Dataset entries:
☆ ☆ ☆
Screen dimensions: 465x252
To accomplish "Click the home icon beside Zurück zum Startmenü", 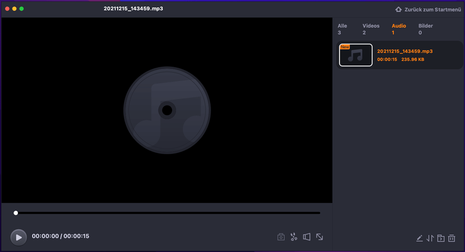I will 399,9.

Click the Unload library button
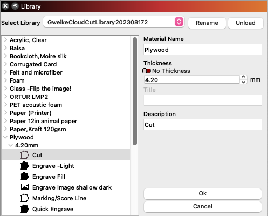tap(245, 23)
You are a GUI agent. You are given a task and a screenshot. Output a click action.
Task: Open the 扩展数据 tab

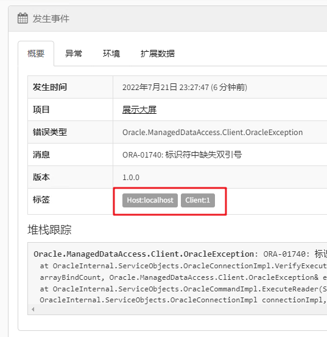(x=158, y=54)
☆ ☆ ☆
Your objective → Would you transcribe, exactly and only, the lines from the one that contains "You are a GUI" through the last line of the data above, without any pictures?

Output of the exercise →
You are a GUI agent. You are given a task and a screenshot. Output a click action.
Task: Open the 扩展数据 tab

(x=158, y=54)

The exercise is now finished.